Keynes drew inspiration from Aristotle’s discussion of self-sufficiency. For Keynes, there were goods and services, such as ideas and science, which by their nature could not be brought under complete national control. Thus they should be produced and exchanged at an international level. Yet there were many other goods and services that could instead to be produced and consumed internally. Keynes said, let goods be homespun whenever it is reasonably and conveniently possible, and above all, let finance be national. He proposed an increased national self-sufficiency policy, not as an ideal, but to direct the creation of an environment where other ideals could be safely and conveniently pursued. Self-sufficiency was important for countries’ freedom and autonomy, but ultimately it was also important for peaceful coexistence. These considerations seem similar to ideas developed by Chinese philosophers like Confucius. Confucius discussed the importance of autonomy—both personal and collective—as the basis for real mutual respect, because countries and individuals can only respect one another if they are equal. If an internal sphere of self-determination is allowed, there can be an external sphere of mutually beneficial exchange and collaboration.
This need for self-sufficiency doesn’t mean countries should engage in autarky—the idea of closure and complete economic autonomy. This idea is incompatible with the Chinese dual circulation policy, and policies of many countries in the West. Neither is it what Western citizens want. People know that complete autarky ultimately leads to misery. For example, China has engaged in large investments as part of the BRI, whose aim is precisely to increase trade in different areas of the world. China and Europe can both benefit from this. The goal is to move beyond pervasive interconnectedness, moving past the outdated idea of globalization as a force eliminating sovereignty as pursued by neoliberals during the high globalization phase.
A different idea of international relations is enshrined in the Five Principles of Peaceful Coexistence: mutual respect for sovereignty and territorial integrity, mutual non-aggression, non-interference in each other’s internal affairs, equality and mutual benefit, and peaceful co-existence.

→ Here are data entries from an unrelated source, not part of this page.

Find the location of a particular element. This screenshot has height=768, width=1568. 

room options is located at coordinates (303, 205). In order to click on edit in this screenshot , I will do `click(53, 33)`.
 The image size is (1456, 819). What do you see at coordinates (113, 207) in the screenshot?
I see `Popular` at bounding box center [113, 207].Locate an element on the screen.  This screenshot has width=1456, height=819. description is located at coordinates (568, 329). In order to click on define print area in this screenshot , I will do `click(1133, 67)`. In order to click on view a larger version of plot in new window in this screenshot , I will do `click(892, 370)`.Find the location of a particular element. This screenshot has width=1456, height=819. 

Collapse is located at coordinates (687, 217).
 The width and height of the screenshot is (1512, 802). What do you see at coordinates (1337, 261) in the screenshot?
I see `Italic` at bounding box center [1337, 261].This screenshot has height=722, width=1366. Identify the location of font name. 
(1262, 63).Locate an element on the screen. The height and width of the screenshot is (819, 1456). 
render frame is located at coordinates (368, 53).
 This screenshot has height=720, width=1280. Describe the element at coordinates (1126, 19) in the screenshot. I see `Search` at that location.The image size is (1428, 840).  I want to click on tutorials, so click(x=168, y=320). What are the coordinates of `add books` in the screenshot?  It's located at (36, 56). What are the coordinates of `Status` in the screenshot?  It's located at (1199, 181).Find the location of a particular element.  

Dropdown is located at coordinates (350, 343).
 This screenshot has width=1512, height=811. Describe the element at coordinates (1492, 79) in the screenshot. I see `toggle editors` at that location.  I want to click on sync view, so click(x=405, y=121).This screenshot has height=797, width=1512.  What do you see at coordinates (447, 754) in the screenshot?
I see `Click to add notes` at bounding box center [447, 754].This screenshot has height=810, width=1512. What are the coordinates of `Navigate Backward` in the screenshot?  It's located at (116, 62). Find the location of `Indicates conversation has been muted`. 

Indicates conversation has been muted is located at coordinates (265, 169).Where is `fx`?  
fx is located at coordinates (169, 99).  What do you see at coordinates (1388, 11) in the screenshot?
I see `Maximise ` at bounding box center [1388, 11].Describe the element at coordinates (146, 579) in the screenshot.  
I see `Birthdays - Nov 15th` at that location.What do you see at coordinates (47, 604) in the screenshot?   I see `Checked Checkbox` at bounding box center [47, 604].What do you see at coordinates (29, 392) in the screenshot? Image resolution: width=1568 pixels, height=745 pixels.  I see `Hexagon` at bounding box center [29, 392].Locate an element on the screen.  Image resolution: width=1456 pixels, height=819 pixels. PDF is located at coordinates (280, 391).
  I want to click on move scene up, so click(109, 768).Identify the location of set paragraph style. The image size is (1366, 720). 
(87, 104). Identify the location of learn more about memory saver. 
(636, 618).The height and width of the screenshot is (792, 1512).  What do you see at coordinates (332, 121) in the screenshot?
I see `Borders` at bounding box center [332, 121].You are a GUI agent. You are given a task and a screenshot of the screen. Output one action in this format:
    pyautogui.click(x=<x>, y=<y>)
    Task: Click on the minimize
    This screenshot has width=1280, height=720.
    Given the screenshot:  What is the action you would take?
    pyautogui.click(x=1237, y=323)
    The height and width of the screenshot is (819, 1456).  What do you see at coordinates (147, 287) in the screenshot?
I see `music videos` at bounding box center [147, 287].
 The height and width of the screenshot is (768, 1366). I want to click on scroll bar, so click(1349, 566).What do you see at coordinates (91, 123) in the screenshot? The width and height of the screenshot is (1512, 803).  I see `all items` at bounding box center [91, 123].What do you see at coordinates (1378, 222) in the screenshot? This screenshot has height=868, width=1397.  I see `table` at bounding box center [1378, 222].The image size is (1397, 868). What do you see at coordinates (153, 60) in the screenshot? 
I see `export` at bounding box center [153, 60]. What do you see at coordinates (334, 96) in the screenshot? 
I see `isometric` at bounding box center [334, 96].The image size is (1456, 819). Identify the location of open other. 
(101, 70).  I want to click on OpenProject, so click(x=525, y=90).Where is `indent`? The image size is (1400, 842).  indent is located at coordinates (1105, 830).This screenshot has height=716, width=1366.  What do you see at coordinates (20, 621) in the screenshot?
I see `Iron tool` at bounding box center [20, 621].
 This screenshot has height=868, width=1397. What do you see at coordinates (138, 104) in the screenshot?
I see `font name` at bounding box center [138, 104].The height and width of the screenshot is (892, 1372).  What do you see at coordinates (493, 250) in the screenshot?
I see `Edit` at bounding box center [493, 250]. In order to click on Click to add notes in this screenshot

These key principles of Chinese policy show the path we may pursue going forward. In fact, this comes close to what many progressive forces are demanding in Europe and in the US.
If we are to build a different globalization that acknowledges different countries’ sovereignty, autonomy, and their international equality, we need to balance the legitimate desire to achieve self-sufficiency in areas that are strategic for their autonomy and security, in food, energy, and technology. It is necessary to engage in forms of exchange that are mutually beneficial. This will improve life quality and guarantee peaceful coexistence. The world has an interest in prosperity and in peaceful coexistence. This will not be achieved by complete openness of neoliberal globalization or by retreating into complete anarchy. Absolutes are not useful for policy. What is required is a world where internal and external, domestic and international economy are balanced, and where national sovereignty is reconciled with international exchange in the common interest.
Paolo Gerbaudo is the director of the Centre for Digital Culture at the King’s College London, the United Kingdom. This article was edited from his video speech submitted to the forum.